In addition to the “dummy” chips, we implanted n = 6 of the movable microelectrode devices. The devices were encapsulated with a silicone-gel-mesh-composite material. The microelectrodes were actuated (~100 μm) every couple of days in order to account for any failure due to movement. The fabrication and surgical procedures were the same as described previously. The devices were visually monitored every day in order to check for fluid entry.

IV. Results

The penetration-force measurement results for the various mesh-composite materials are shown in Fig. 5. The maximum forces to penetrate the composites are shown in Fig. 5(a). The control or untreated mesh matrices required penetration forces of 6.37 ± 0.72 and 4.81 ± 2.11 mN for the nylon-and polypropylene-mesh matrices, respectively. When silicone gel was added to the mesh matrix, the penetration force interestingly decreased for the nylon-mesh composite (4.65 ± 0.84 mN) and marginally increased for the polypropylene-mesh composite (5.62 ± 2.44 mN). All the other mesh composite materials tested showed an increase in penetration force, except for the photoresist-mesh composites. However, the percentage of microelectrodes that buckled during penetration increased for the photoresist-mesh composites [Fig. 5(b)]. Thus, the sample size of photoresist composites for which the penetration force was actually reported was lower than the sample sizes of other mesh composites. The number of microelectrodes that buckled with the nylon-mesh matrices (untreated and silicone gel treated) were significantly lower than the corresponding polypropylene matrices. Overall, the nylon-mesh composites had less variability in penetration forces compared to the polypropylene-mesh-matrix composites.

Fig. 5.

Fig. 5

Results of penetration-force measurement tests showing (a) the maximum force required for a 60-μm-wide silicon probe to penetrate through various composite materials and (b) the percentage of attempts that resulted in microelectrode buckling.
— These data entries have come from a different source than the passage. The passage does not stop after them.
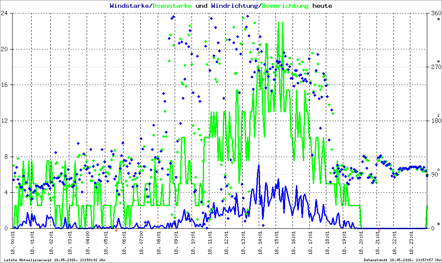
Task: Click the 8 label on left axis
Action: pyautogui.click(x=6, y=157)
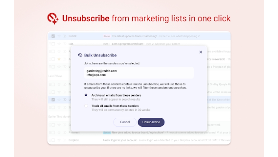Click the Bulk Unsubscribe logo icon in dialog
Viewport: 278px width, 157px height.
click(x=80, y=55)
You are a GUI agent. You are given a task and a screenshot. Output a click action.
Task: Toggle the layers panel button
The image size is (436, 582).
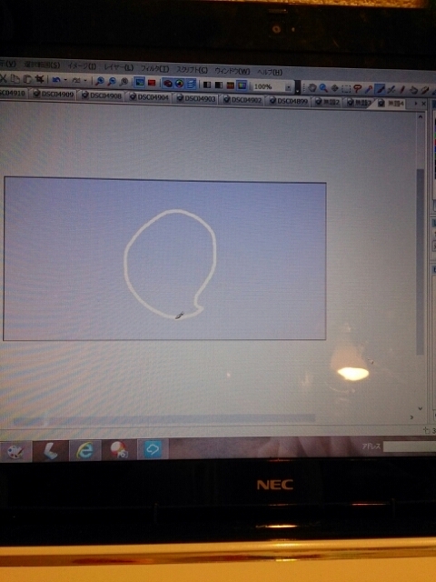pyautogui.click(x=191, y=84)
The results of the gross-leak test are shown in Fig. 6. Twelve samples of each of the materials were tested, where each material was penetrated by a 50-μm-diameter stainless-steel wire or a “Michigan probe.” The probes and wires were moved ~ 500 μm a day. Any leak detection was considered a failed material. Our setup allowed us to detect levels of < 1 μL. The control or untreated matrix materials had the lowest survival rates of 55% and 9% for the polypropylene- and nylon-mesh matrices, respectively. The silicone-gel-, polyimide-, and fluoroacrylate-mesh composites had a 100% survival rate. The photoresist- and PDMS-based mesh composites had a better survival rate (> 80%) than the untreated materials.

Fig. 6.

Fig. 6

Results of gross-leak tests performed by immersing the packaged material into DI water for 504 h.
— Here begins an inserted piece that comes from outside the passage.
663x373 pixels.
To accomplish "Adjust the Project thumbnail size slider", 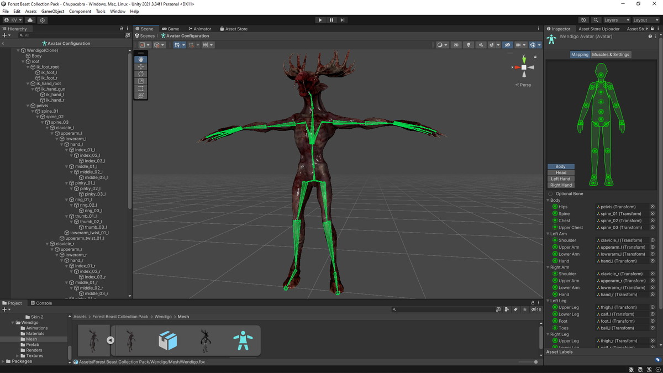I will 535,362.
The maximum pressures that can be sustained by the mesh composites shown in Fig. 7 indicate that both nylon and polypropylene untreated matrix materials will leak fluid under normal ICPs. The maximum pressures that the two untreated meshes could withstand were 3.8 ± 0.7- and 3.3 ± 0.6-cm H2O for the nylon and polypropylene meshes, respectively, which are well below the normal physiological ICP range of 6.5–18-cm H2O. The photoresist-based mesh composites could withstand the maximum pressures of 6.8 ± 3.0- and 5.4 ± 1.1-cm H2O for the nylon- and polypropylene-mesh matrices, respectively, which are also below the normal physiological range of ICP. The silicone-gel-, PDMS-, polyimide-, and fluoroacrylate-mesh composites with a nylon-mesh matrix were all able to withstand pressures above the normal physiological range of ICP. However, only the PDMS- and silicone-gel-mesh composite with a polypropylene-mesh matrix could withstand pressures above the normal ICP.

Fig. 7.

Fig. 7

Results showing the maximum amount of pressure that the various mesh composite materials can withstand before leakage of DI water. The black horizontal lines represent the normal limits of ICP, as seen in humans.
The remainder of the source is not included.